On February 8, Bernie Sanders led a group of Senators in his latest crusade against pharmaceuticals and the cost of drugs in the United States. Even the name of the committee—Health, Education, Labor, and Pensions, whose acronym is “H.E.L.P.”—dripped with irony. The subliminal message was clear—Sanders and his colleagues were there to “help” the American people by addressing the high cost of pharmaceuticals in the U.S. and shed light on the drivers of cost. Predictably and unfortunately, the hearing did neither. What it did do was provide a platform for Sanders to berate executives from three of the largest global industry leaders and attempt to shame them and their companies publicly.
The committee’s core message boiled down to several key points: drug prices in the U.S. are too high, especially when compared to other countries; too often people can’t afford to take the medicines they’ve been prescribed; and it’s all pharma’s fault.

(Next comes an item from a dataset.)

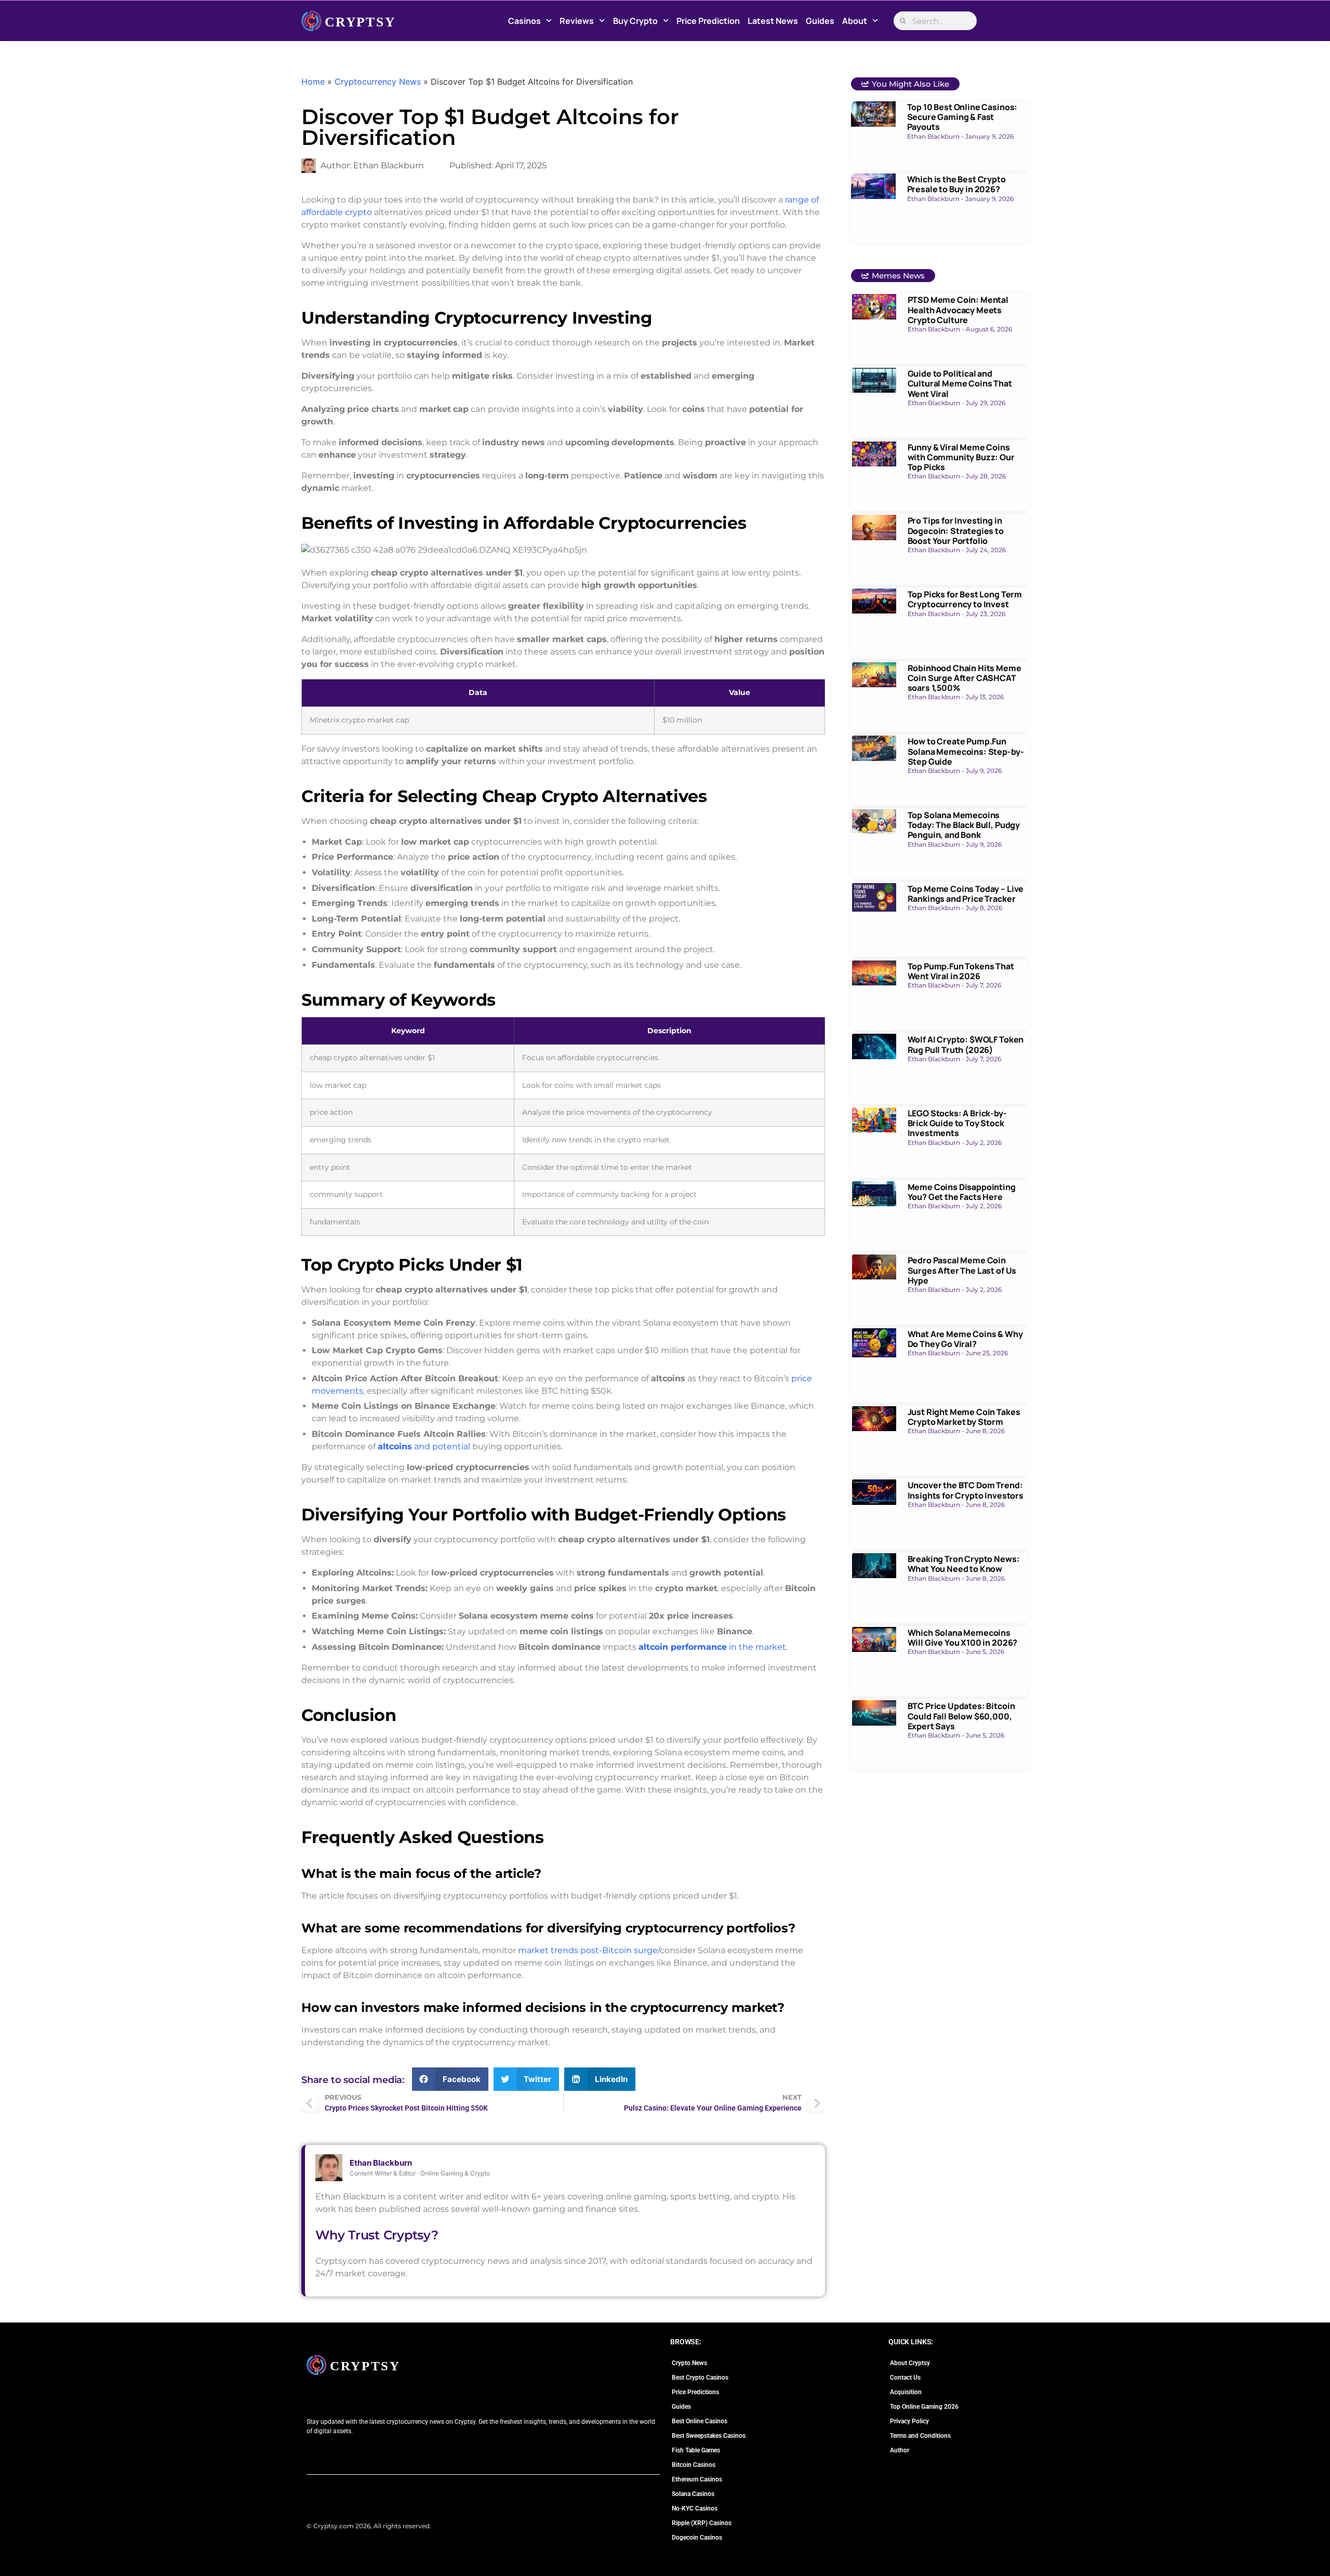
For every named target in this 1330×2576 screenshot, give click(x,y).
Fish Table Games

This core belief—that all the issues in the U.S. related to the cost of drugs rest at pharma’s feet—was the backdrop of the entire hearing. The belief that pharma could fix the mess (since it was pharma’s fault) was reflected in the question Sanders repeated several times: “So, CEOs, what are you going to do about it?”
In his prepared remarks for the hearing, Sanders stated that one of his top priorities “is to substantially reduce the price of prescription drugs in America.” The priority is laudable and would likely be supported by most Americans who are aware of the price of drugs when they fill their prescriptions. But trying to blame pharma alone misses the mark. And suggesting that the industry is somehow responsible for life expectancy in the U.S. which has been known for years to be lower than many other developed nations, underscored the real agenda.

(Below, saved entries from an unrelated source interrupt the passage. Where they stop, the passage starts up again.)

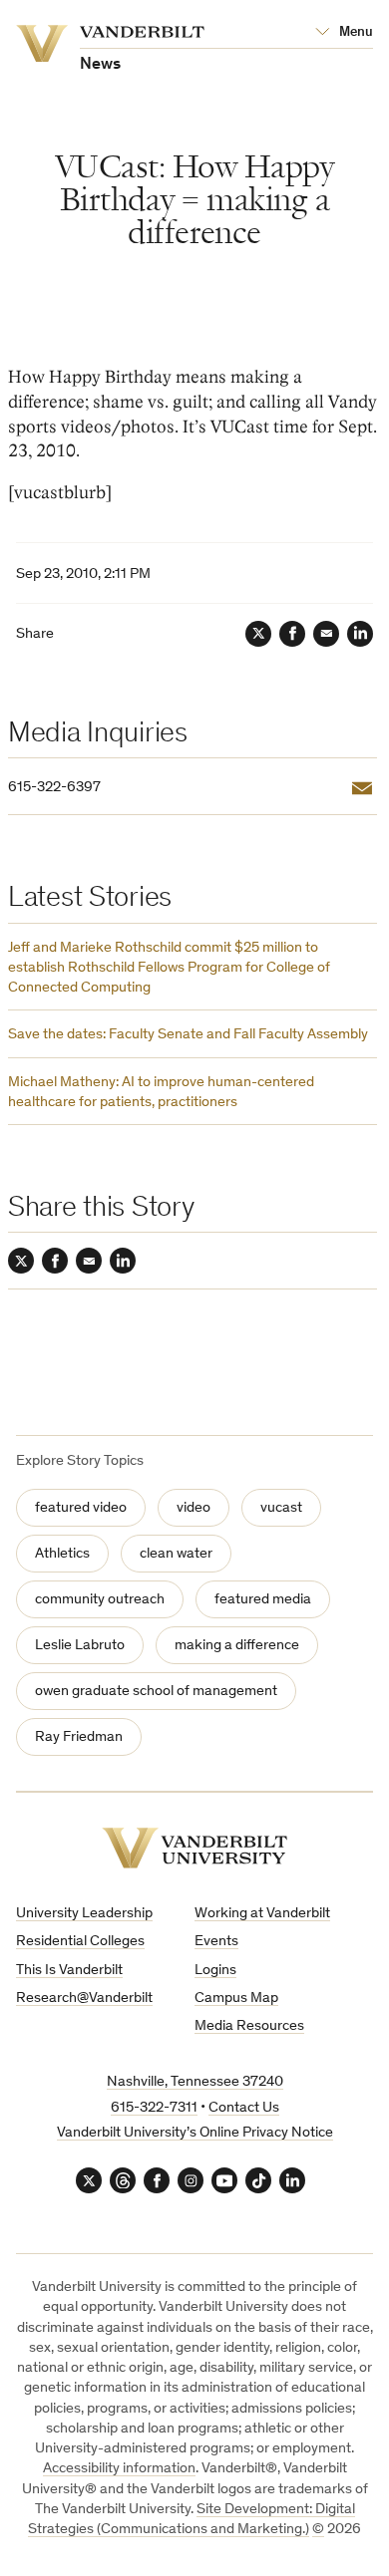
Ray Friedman (79, 1737)
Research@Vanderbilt (84, 1998)
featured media (262, 1599)
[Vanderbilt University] (194, 1848)
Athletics (62, 1554)
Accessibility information (119, 2468)
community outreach (100, 1599)
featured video (81, 1508)
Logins (215, 1970)
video (193, 1508)
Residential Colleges (80, 1941)
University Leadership (84, 1913)
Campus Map (236, 1998)
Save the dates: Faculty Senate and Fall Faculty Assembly (188, 1034)
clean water (176, 1554)
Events (216, 1941)
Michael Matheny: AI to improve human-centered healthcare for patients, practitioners (161, 1092)
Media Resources (249, 2026)
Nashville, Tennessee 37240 (195, 2082)
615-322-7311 (154, 2108)
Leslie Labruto (80, 1645)
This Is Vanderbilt (69, 1970)
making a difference (237, 1645)
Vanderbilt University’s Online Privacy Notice (195, 2133)
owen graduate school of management (156, 1691)
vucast (281, 1508)
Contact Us (243, 2108)
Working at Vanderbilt (262, 1913)
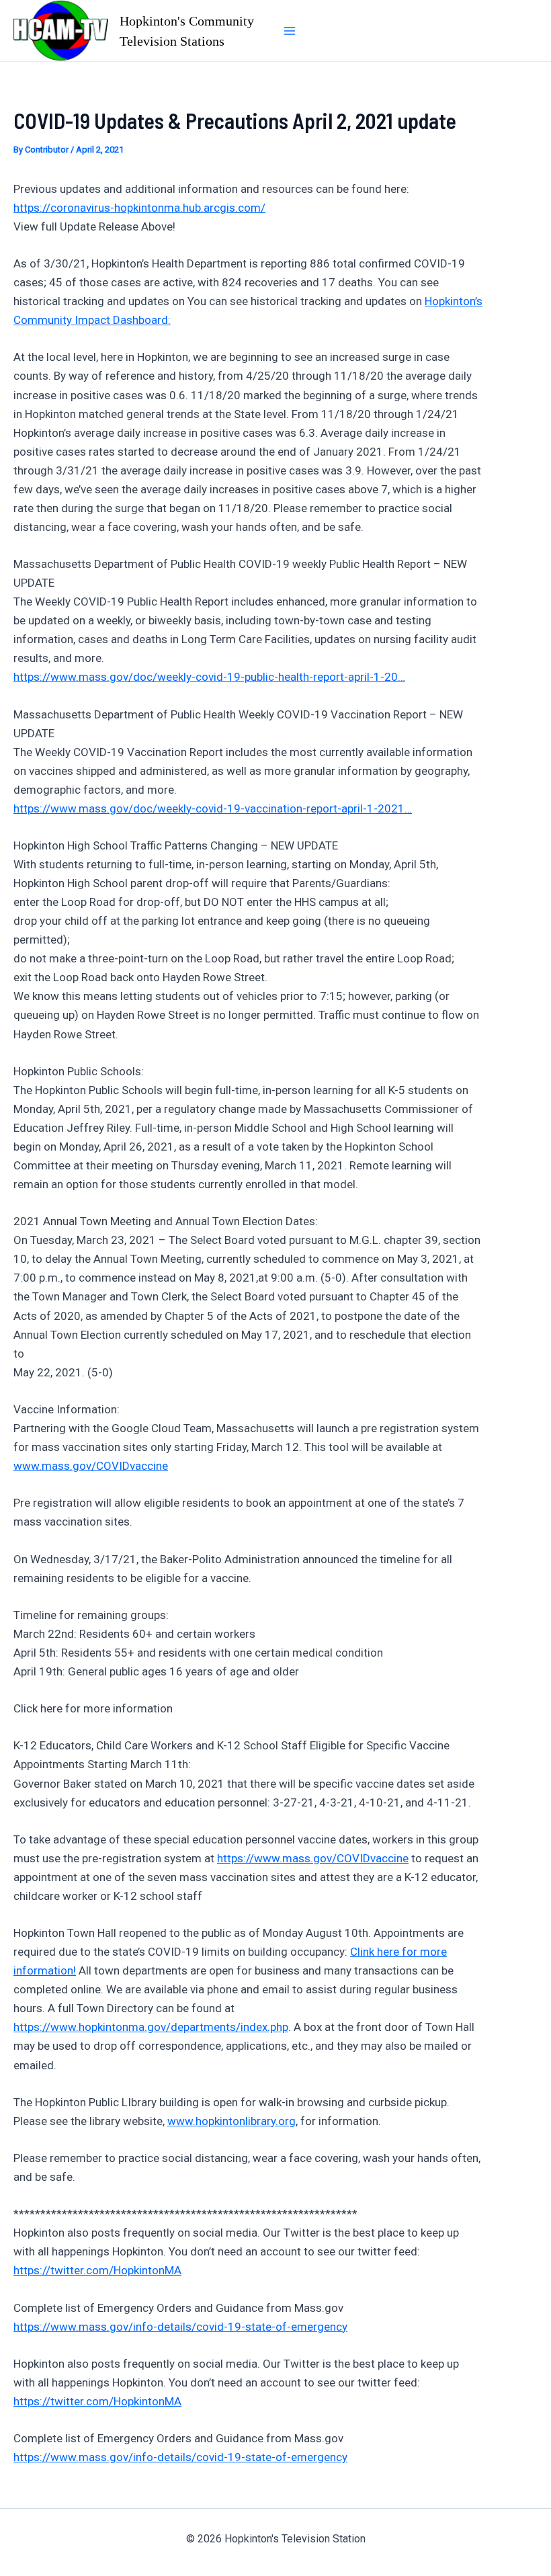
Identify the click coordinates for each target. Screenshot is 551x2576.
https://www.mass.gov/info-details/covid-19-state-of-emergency (180, 2326)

At one dramatic moment in the hearing, Sanders attempted to draw a causal connection between drug prices and life expectancy, implying that where drug prices are lower, life expectancy is higher. Having made the point that prices for certain drugs manufactured by J&J, Merck, and BMS are significantly lower in Japan, Canada, and other countries, Sanders went on to note, “the life expectancy in Japan is nine years longer than it is in the United States…. Life expectancy in Canada is six years longer than in the United States. Life expectancy in Portugal is six years longer. Life expectancy in the UK is four years longer.” While life expectancy is longer in these other countries compared to the U.S., a correlation is not causation. All researchers know this, and Bernie Sanders and his staff likely do as well. To imply such a causal connection was either an irresponsible oversight or deliberately misleading.
Patients in the U.S. have significantly earlier access to innovative, life-saving medicines than patients in other countries. To the extent that access extends life, these medicines increase life expectancy in the U.S. For those patients who need medicines and cannot afford them, then lack of access will negatively impact their individual life expectancy. But access to medicines is only a part of the life expectancy equation.
A whole host of factors contribute to life expectancy—diet, exercise, behavioral health, lifestyle choices, to name a few. Researchers have known, for example, that Japanese people living in Japan have longer life expectancy than counterparts living in Hawaii who in turn have enjoyed longer life expectancy than those living in other parts of the U.S. Differences in life expectancy are about so much more than drug costs. For instance, the CDC reports that 1 in 4 Americans are not active enough to protect their health. And the U.S. would be worse off without the major healthcare innovations driven in no small part by the pharmaceutical industry. According to a Health Affairs study, U.S. life expectancy has increased 3.3 years since 1990, with pharmaceuticals accountable for 35% of improved life expectancy for all causes of death.
The most helpful thing that Sanders and his “H.E.L.P.” Committee could have done—but did not—is to take a broader, constructive approach to the healthcare ecosystem, evaluating how the pieces fit together, understanding how we got here over decades, and outlining what’s required to fix the massive issues we face. Congress and current/prior administrations have played a significant role in getting us here, and they have an important part to play in fixing the current state.
One answer, as I explained in a recent column, has been a failure to move from a broken fee-for-service system that has decoupled payment for services from quality outcomes and incented volume of procedures over prevention. And every healthcare stakeholder is complicit in allowing this broken model and perverse incentives to keep going.
The most salient part of the entire hearing came early on in Senator Cassidy’s opening remarks: “the problem is far greater and more complex than individual companies or even a set of companies within an ecosystem.” He continued, “We need to have a serious effort to navigate the network of perverse incentives throughout the health care system… taking a substantial look at insurance benefit design, price transparency, regulatory barriers, intellectual property barriers, the perverse effect government discount programs have upon prices charged to commercial patients, etc.” This understanding of the real ecosystem—and the many players who benefit from high prescription costs, which goes far beyond a few pharmaceutical CEOs—was refreshing, but the overt political agenda bulldozed right past him.
Until Senator Sanders and colleagues are willing to engage in real collaborative efforts to fix problems that they have enabled through legislation they’ve written and passed with predictable, if unintended, consequences, nothing will change. Pointing fingers at industry leaders is political theatre; it is not a serious effort to solve serious problems. Consumers and the country deserve more.